I upgraded yesterday afternoon so now have version 0.1.6 (and lightkurve 1.2.0). The same script seems to run to completion with the following output, which may or may not be worrying:

/home/wball/pypi/PBjam/pbjam/session.py:645: UserWarning: Input numax is greater than Nyquist frequeny for 0
  warnings.warn("Input numax is greater than Nyquist frequeny for %s" % (st.ID))
/home/wball/pypi/PBjam/pbjam/priors.py:66: UserWarning: You have lots data points in your prior - estimating the KDE band width will be slow!
  warnings.warn('You have lots data points in your prior - estimating' +
 72%|████████████████████████████████████████████▏                | 14496/20000 [06:08<02:15, 40.61it/s]Converged after 14500 iterations.

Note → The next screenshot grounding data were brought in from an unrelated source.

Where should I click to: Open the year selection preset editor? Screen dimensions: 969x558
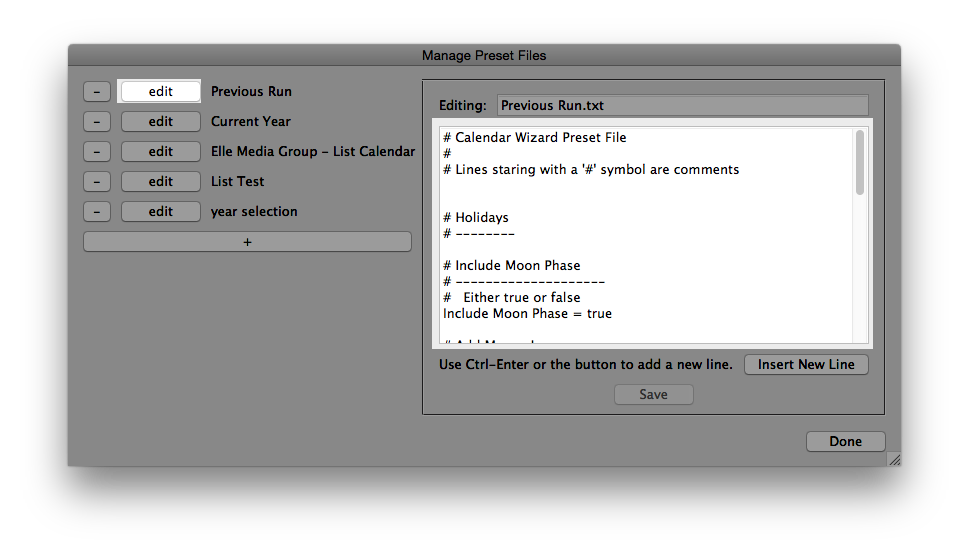pos(160,211)
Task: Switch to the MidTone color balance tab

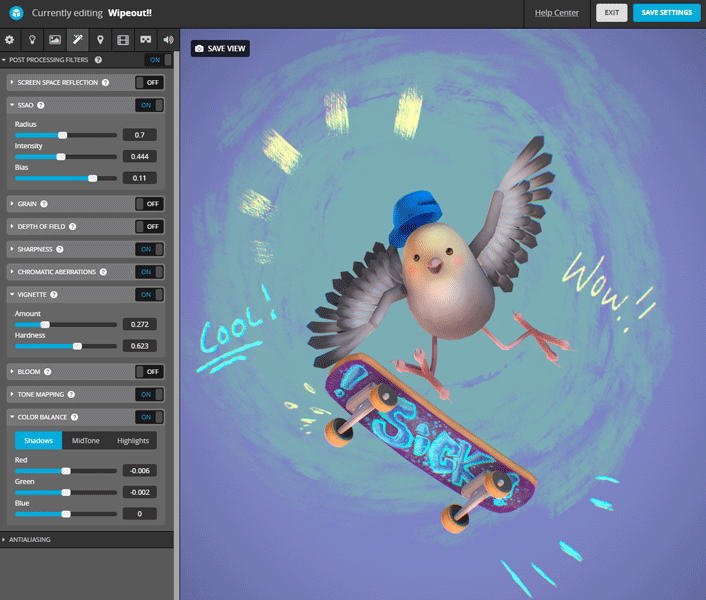Action: [x=85, y=441]
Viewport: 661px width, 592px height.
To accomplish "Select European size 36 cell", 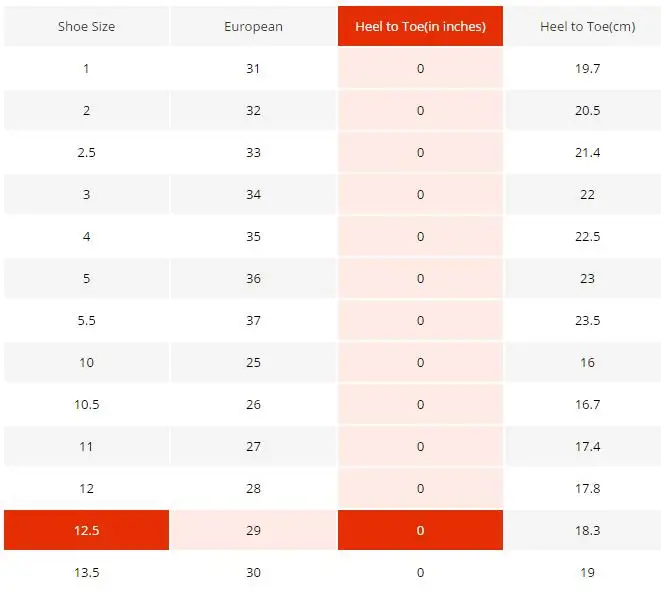I will point(253,278).
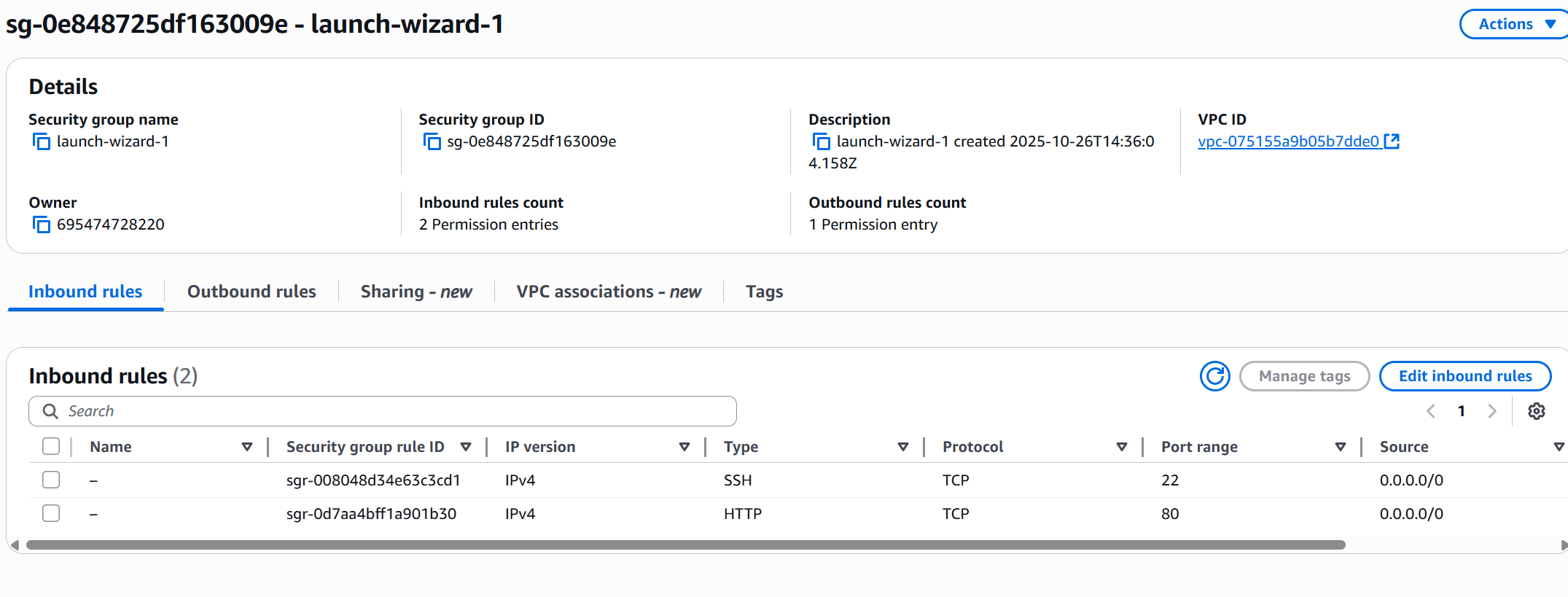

 72%|████████████████████████████████████████████▏                | 14500/20000 [06:08<02:19, 39.32it/s]
100%|█████████████████████████████████████████████████████████████| 20000/20000 [11:19<00:00, 29.42it/s]
Star 0 produced an exception of type ValueError occurred. Arguments:
('min() arg is an empty sequence',)

I've run it twice and got the same result so it probably isn't random.